Artscape has a bit of something for everyone's soul, stomach


Seventy-five-year-old Jim Cassels said he could not get into the modern art on display yesterday at Artscape '91. But he slid easily into a performance of modern dance -- the electric slide, to be exact.

"Hey, you got to keep up, keep active," said Mr. Cassels, as he side-stepped with his friend, Louise Swiderski, 70, and about 30 others during an audience participation dance performance at the festival along Mount Royal Avenue.

"We're used to this kind of dancing, but that art was too far out. Modernistic is not our style," said Mr. Cassels, a Greenbelt resident.

Artscape, which continues from noon until 10 p.m. today, offers entertainment to fit many styles.

Street performers like the Fettucini Brothers who juggle, ride unicycles and tell jokes, all at the same time, enlisted audience members to join their act.

Part Harmony, a five-man a cappella group with a Motown sound, fired up spectators with songs from veteran performers like the Drifters and new ones like Johnny Gill. The literary tent, art displays and craft booths catered to people who wanted to browse and enjoy the scenery.

Steven Rivelis of Charles Village, who said he came because he's "into cultural diversity," satisfied his interest by watching Umoja SaSa (Unity Now), a Baltimore-based African storytelling group.

"This provides people with exposure to different cultures prevalent in the community in an embracing sort of way," he said. "Where else can you have the diverse group assembled here to sit and listen to African folk tales?"

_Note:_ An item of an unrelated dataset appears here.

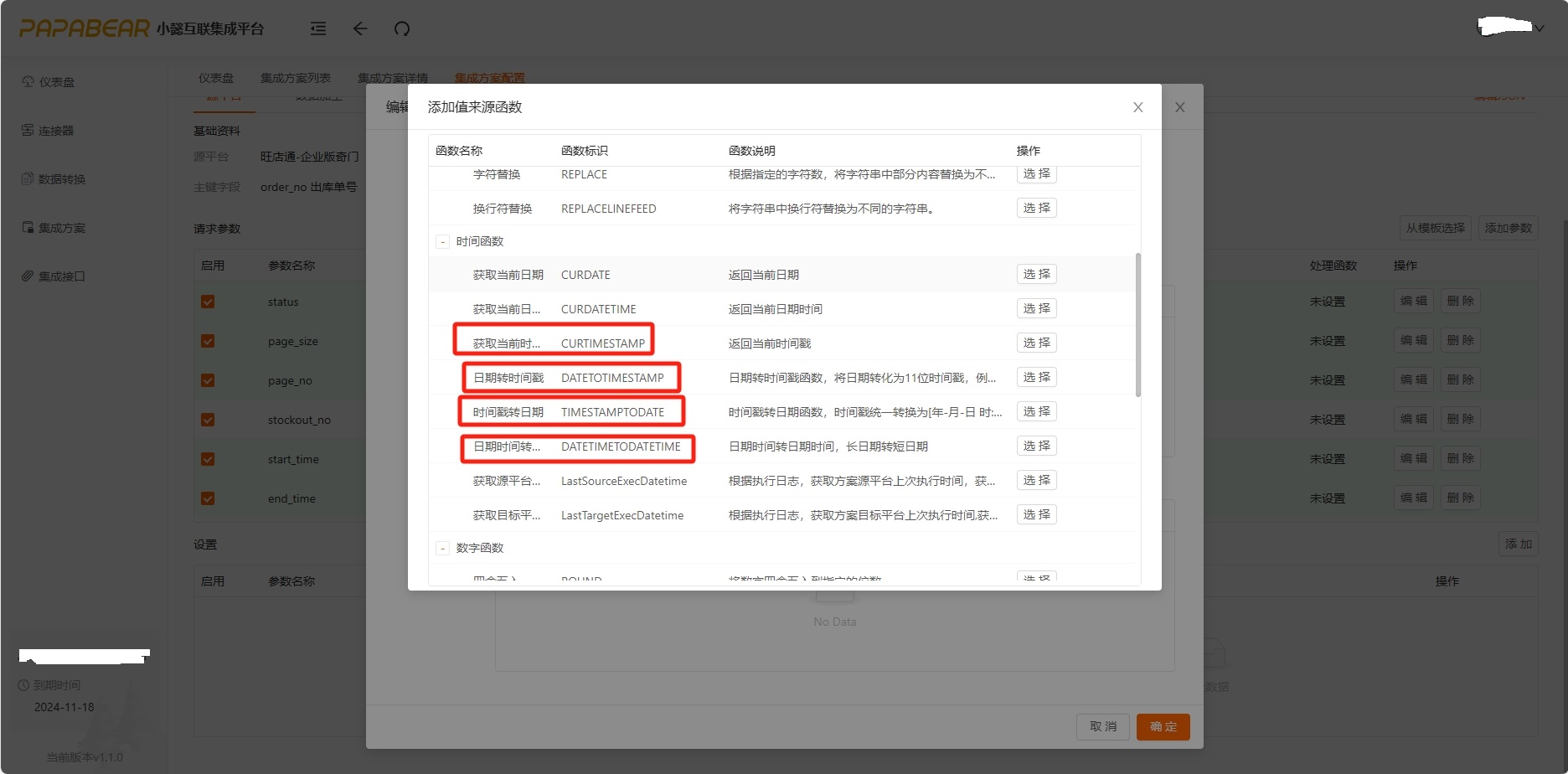Viewport: 1568px width, 774px height.
Task: Uncheck the status parameter checkbox
Action: click(x=208, y=302)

Among the more than 20,000 people at Artscape yesterday after noon was one man who said he came "all the way from India."

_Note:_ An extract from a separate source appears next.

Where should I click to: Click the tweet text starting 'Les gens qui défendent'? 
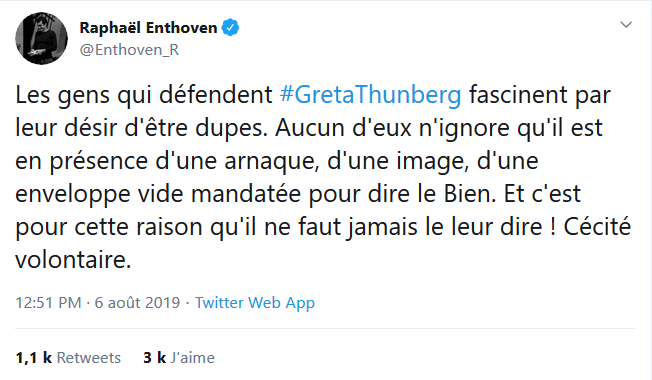pos(323,177)
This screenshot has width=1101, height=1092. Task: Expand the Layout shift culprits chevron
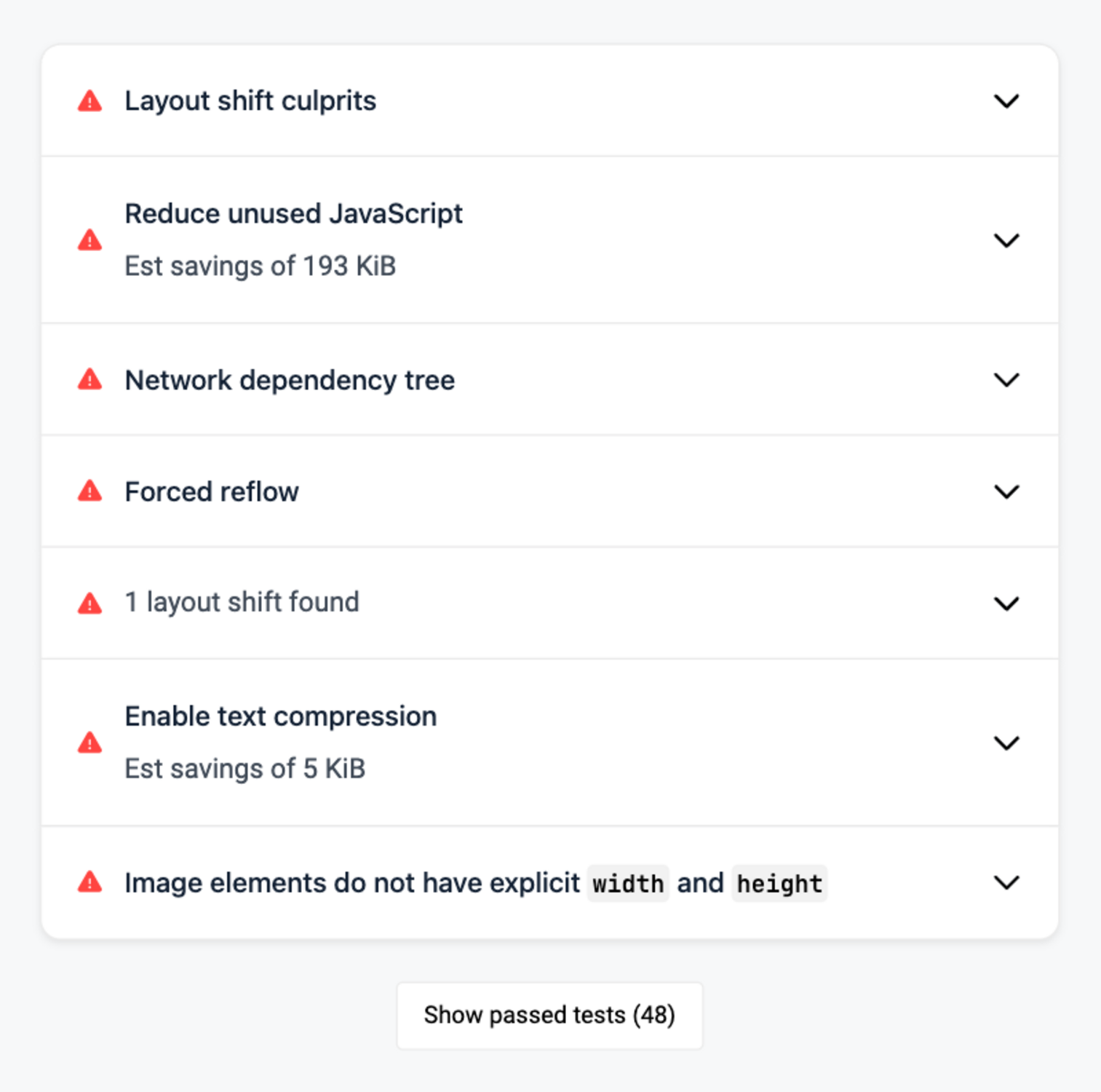pos(1006,101)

Well, not not quite, Raj Chawala, admitted later.

"No, really, I live about 10 blocks from here, but who wouldn't come here to enjoy this? It's just such a nice day, and I had heard so much about it that I had to come out," said Mr. Chawala, 30, who lives on 39th Street. "And it is really great. I definitely recommend the turtle races."

Also recommended for potential Artscape visitors is the "Plastic Play: The Art of Design" exhibit in the Lyric Theater lobby.

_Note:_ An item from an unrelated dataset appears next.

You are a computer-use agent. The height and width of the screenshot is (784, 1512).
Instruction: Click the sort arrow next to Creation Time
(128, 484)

Patrick Hubert, Mark Gustafson, and Zennard Sun, all 9 years old, spent 2 1/2 hours in the creative landscapes workshop designing a farm, complete with a person, a tractor, and a barn out of Tyco Super Blocks.

"It's pretty cool here," Zennard said about the exhibit, but he could have been referring to the air-conditioned room he said he also enjoyed.

"This is my second time here, and each year it gets cooler and cooler," Mark said.

Nothing was cool about the weather outside, where most exhibits and performances were held.

Temperatures that reached 98 degrees made Laurie Simmons, 17, of Ellicott City wonder why she came to the festival at all.

"Why am I here? Good question," said Miss Simmons. "It's so hot my glasses are all steamed." But she said she braved the heat because her brother, David, and her friend, Chris Nickol, are artists who came to gain ideas from the exhibits.

Rosa Tomahn, 31, of Towson said she attended for the entertainment, but was also interested in the food.